▶ **TASK REQUIREMENTS**:
Please pick out every line in the records that contains the string "screenshot", matching case exactly, and copy each of those lines.

--- START OF THE INPUT ---

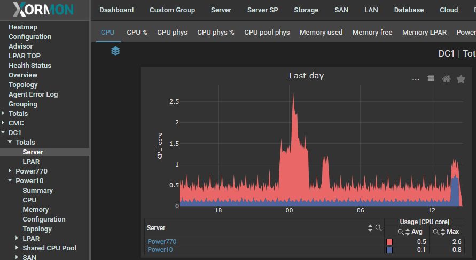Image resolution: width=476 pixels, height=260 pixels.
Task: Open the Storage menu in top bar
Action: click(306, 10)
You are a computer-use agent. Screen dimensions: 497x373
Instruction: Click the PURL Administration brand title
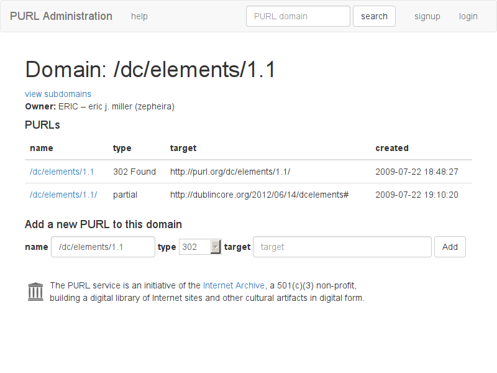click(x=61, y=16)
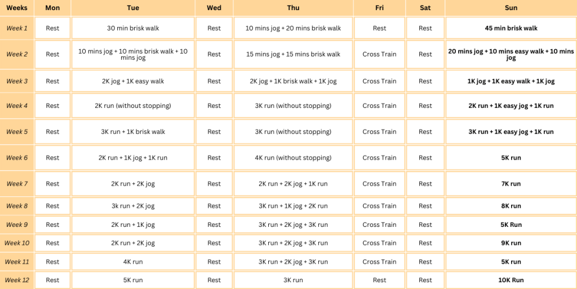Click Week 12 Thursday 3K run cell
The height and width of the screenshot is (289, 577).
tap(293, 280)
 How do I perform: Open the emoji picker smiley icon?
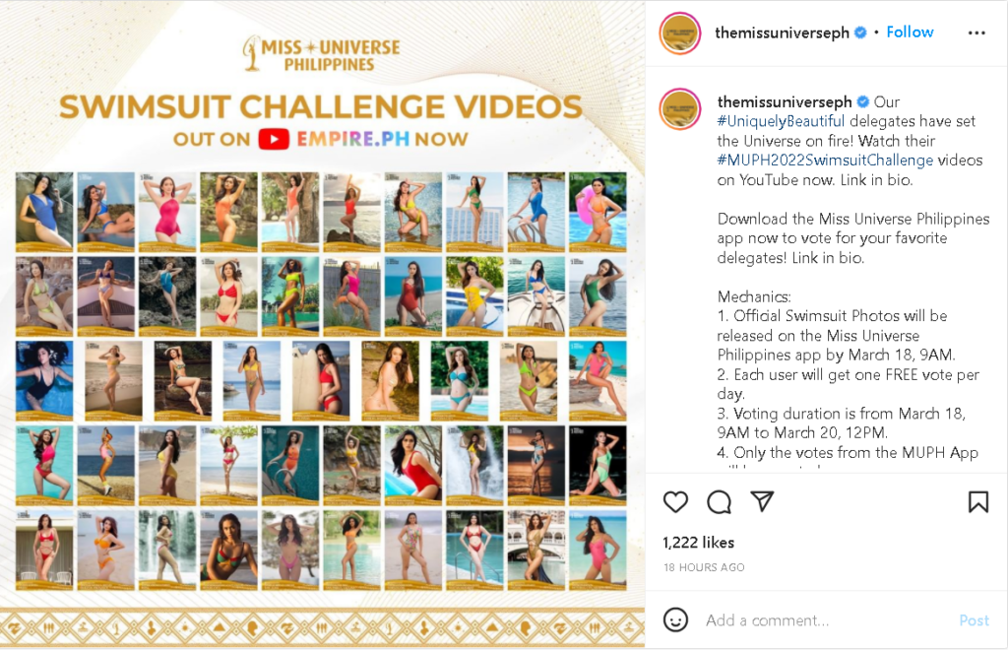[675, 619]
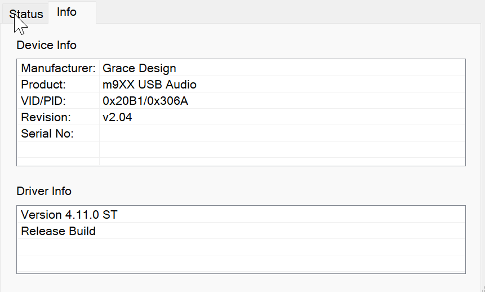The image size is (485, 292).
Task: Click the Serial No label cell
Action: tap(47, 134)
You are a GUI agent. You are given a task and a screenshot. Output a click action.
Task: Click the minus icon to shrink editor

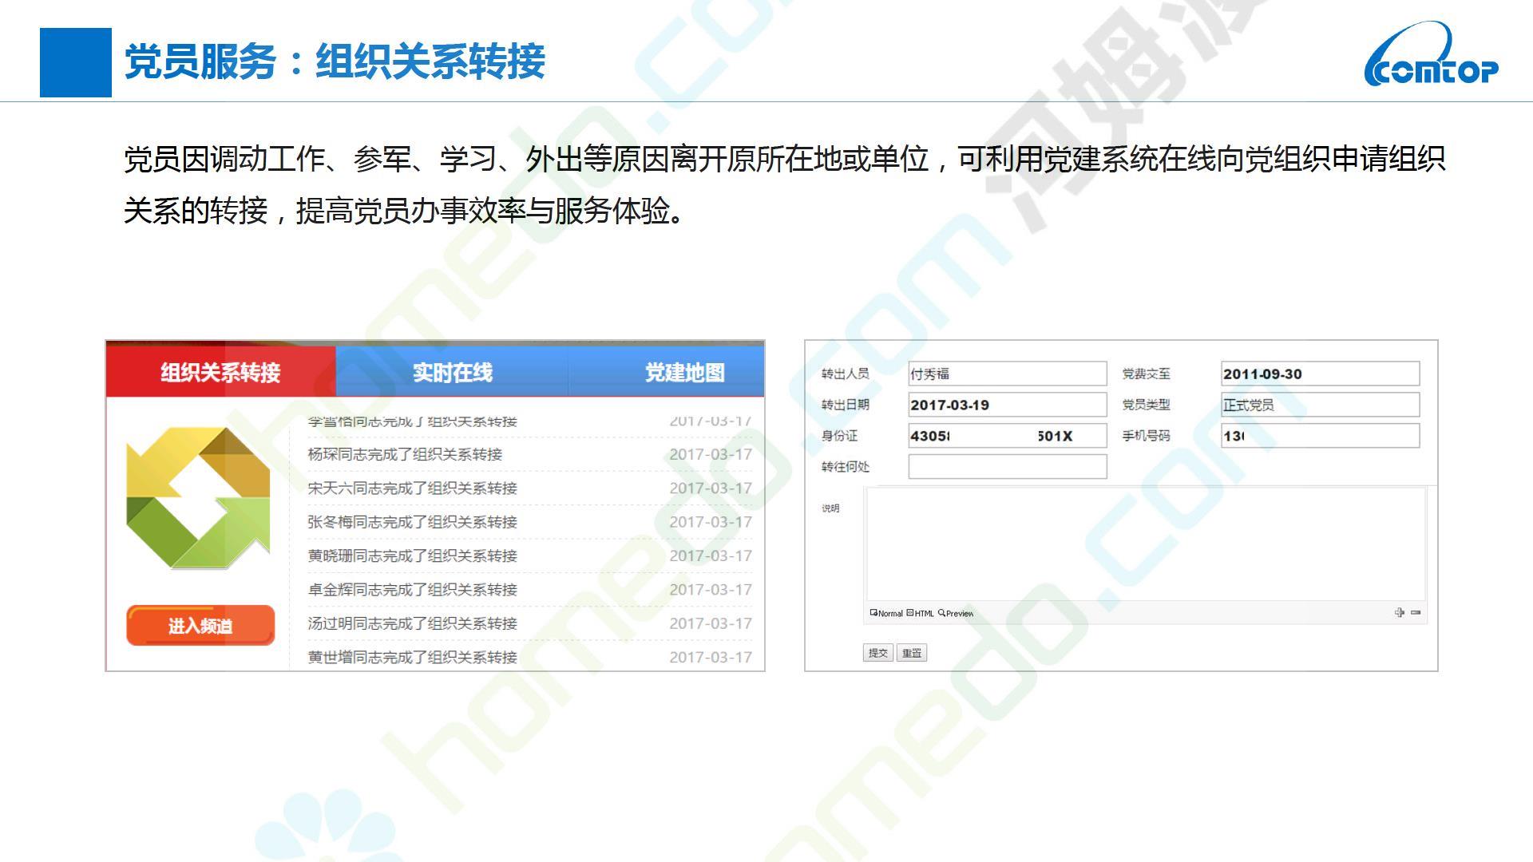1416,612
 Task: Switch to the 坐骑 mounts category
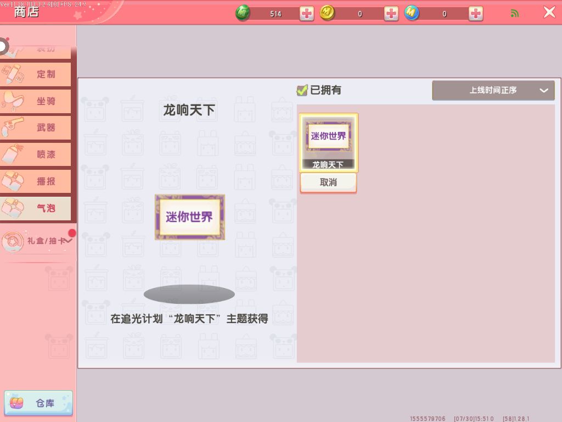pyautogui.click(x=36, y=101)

--- END OF THE INPUT ---
--- START OF THE INPUT ---

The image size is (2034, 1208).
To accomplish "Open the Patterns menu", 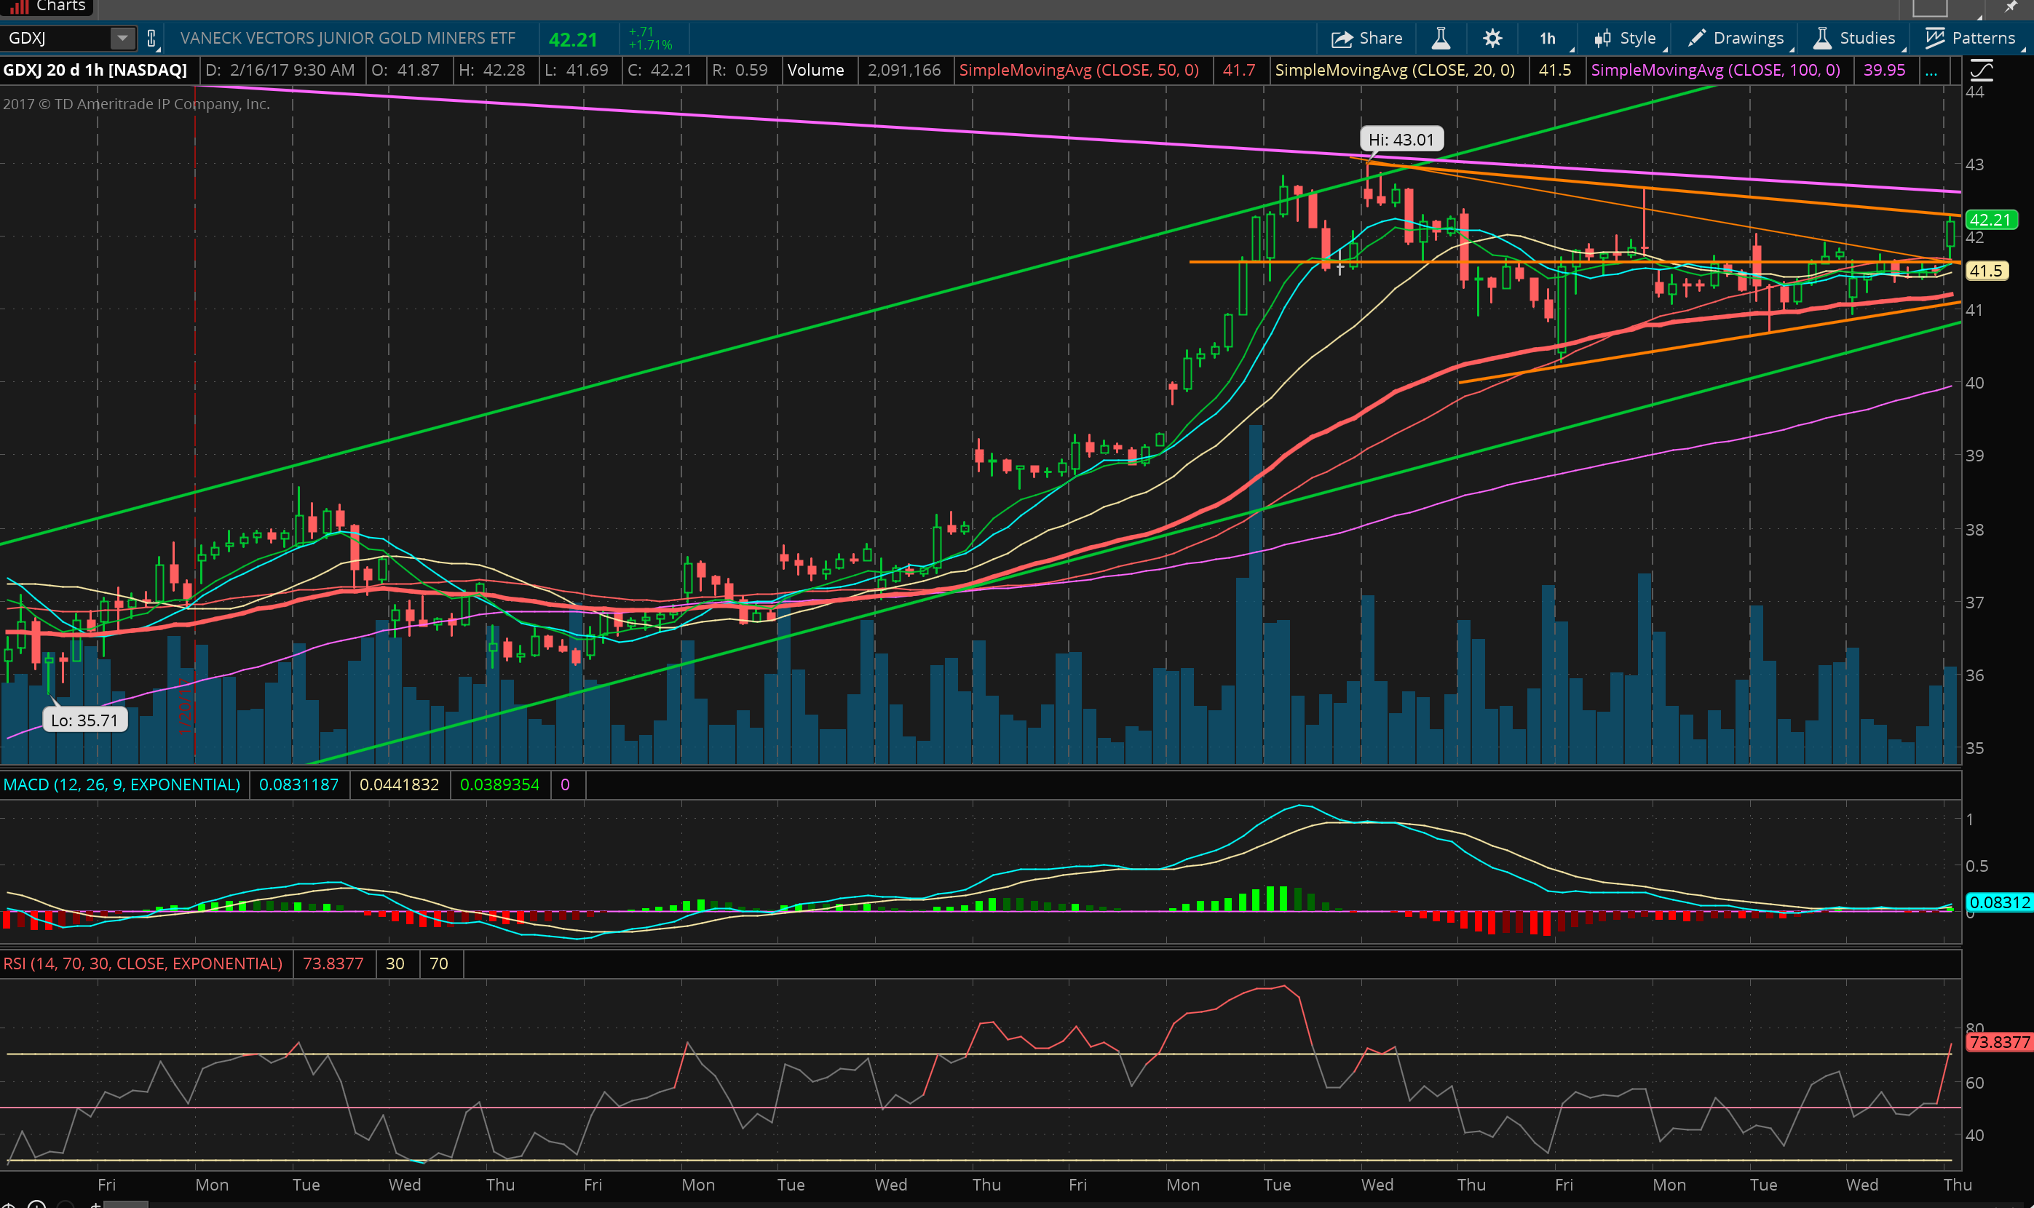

--- END OF THE INPUT ---

▶ **SOLUTION FOR THIS EXERCISE**:
The height and width of the screenshot is (289, 577).
You are a GUI agent. You are given a task and a screenshot. Output a click action.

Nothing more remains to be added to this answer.